▶ _Source document_:
------------------------

NEW YORK – With no supply to provide direction, the tax-exempt market followed Treasuries higher as munis continued their fifth consecutive trading session of gains.
“There is still no supply and Treasuries are up huge so everyone is grabbing for bonds today,” a Chicago trader said. “Bottom line is there is just a real drought with any kind of new offerings so we are going to stay firm as Treasuries rally.”
Munis rallied Monday as prices were bumped across the curve, according to the Municipal Market Data scale. Yields on the two-year to four-year fell two basis points while yields on the five-year to seven-year fell three to five basis points. Outside eight years, yields plunged six to eight basis points.
The 10-year muni yield fell seven basis points to 1.70%, the lowest level since Jan. 18th when the 10-year muni yield set a record low at 1.67%. The 30-year yield also fell seven basis points to 3.16%, its lowest since the record 3.15% set Jan. 18. The two-year muni yield fell two basis points to 0.33%, its lowest since Sept. 27th.

------------------------

▶ _Material supplied_:
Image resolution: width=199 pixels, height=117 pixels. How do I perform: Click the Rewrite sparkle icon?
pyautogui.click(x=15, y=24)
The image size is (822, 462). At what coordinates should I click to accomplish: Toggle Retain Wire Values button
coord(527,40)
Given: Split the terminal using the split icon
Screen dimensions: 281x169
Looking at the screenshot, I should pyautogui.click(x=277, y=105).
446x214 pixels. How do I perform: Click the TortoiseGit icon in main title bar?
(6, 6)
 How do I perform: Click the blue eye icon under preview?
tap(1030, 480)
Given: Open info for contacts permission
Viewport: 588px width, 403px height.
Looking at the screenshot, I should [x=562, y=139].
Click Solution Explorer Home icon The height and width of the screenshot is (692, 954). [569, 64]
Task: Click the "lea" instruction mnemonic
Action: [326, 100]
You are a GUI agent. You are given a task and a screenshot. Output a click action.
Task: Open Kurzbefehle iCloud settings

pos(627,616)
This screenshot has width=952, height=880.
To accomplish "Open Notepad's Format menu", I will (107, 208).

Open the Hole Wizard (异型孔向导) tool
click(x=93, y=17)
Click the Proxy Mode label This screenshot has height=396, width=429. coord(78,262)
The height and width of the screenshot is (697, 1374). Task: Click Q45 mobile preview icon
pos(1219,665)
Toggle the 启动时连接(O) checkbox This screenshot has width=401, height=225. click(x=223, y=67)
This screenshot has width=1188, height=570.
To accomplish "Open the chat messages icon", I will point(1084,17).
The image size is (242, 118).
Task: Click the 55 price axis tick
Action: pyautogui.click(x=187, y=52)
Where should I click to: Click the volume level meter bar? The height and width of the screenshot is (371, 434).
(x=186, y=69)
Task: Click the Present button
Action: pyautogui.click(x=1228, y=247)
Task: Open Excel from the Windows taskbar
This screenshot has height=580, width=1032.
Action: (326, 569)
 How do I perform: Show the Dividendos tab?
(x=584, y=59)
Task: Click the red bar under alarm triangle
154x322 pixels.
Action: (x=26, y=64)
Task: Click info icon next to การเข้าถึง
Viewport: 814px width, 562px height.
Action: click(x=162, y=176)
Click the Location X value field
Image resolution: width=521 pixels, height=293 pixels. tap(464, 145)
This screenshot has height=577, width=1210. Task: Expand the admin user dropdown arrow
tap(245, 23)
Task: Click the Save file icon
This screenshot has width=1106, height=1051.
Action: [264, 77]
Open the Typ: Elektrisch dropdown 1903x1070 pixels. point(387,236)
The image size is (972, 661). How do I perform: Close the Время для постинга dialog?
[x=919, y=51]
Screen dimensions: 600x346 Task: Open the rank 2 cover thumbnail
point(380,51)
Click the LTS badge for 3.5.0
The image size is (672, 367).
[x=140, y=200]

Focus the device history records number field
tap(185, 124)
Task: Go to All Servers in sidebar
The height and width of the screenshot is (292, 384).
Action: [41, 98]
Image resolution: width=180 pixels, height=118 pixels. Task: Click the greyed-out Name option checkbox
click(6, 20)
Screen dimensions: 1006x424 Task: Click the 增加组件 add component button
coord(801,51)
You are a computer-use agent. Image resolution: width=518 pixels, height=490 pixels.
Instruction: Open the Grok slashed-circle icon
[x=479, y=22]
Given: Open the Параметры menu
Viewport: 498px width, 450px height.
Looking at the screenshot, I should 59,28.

------------------------

▶ _Required work_:
#1 From the municipal bond market report, quote the passage that begins with "Munis rallied Monday" and ends after "since Sept. 27th.", reproducing it word for word.
#2 According to the municipal bond market report, what record low did the 30-year muni yield set, and on what date?
#3 Write the next part of the municipal bond market report, picking up after its final sentence.

▶ _Set of answers_:
#1
Munis rallied Monday as prices were bumped across the curve, according to the Municipal Market Data scale. Yields on the two-year to four-year fell two basis points while yields on the five-year to seven-year fell three to five basis points. Outside eight years, yields plunged six to eight basis points.
The 10-year muni yield fell seven basis points to 1.70%, the lowest level since Jan. 18th when the 10-year muni yield set a record low at 1.67%. The 30-year yield also fell seven basis points to 3.16%, its lowest since the record 3.15% set Jan. 18. The two-year muni yield fell two basis points to 0.33%, its lowest since Sept. 27th.

#2 The record low was 3.15%, set on Jan. 18.

#3
“These bumps seem just a bit exaggerated, almost entirely based off of the Treasury move this morning,” said a New York trader. “Then again, it is Monday and supply this week still seems tight so the bumps may be warranted, just a bit early.”
Treasuries rallied to levels not seen since Jan. 18th. The benchmark 10-year yield fell five basis points to 1.85% while the 30-year yield dropped seven basis points to 3.00%. The two-year was steady at 0.22%.
And while munis seem to be getting off to a good start this week, it is nothing compared to the rally munis have experienced so far this year.
The municipal bond market had a terrific January, on both a nominal as well as a relative basis, as the market continued its trek out of the wilderness that dominated the first part of 2011,” said John Mousseau, head of tax-free munis at Cumberland Advisors. “The spark that set this rally off was the usual year-end supply distortion, with an estimated $35 billion of coupon payments, called bonds, and maturing bonds in the combined months of December 2011 and January 2012.”
With fairly low nominal yield levels, Mousseau said he is starting to shorten durations and maturities. “We are starting to add more short-term bonds, cushion bonds, and municipal inflation-indexed bonds. These low yields should spur on issuance later in the year and we feel that continued economic growth, while slow, should result in overall higher yield levels later in 2012.”
The primary market was quiet Monday. But in the secondary, trades reported by the Municipal Securities Rulemaking Board showed firming in the last trading day.
A dealer sold to a customer California 7.3s of 2039 at 5.27%, 19 basis points lower than where they traded Friday.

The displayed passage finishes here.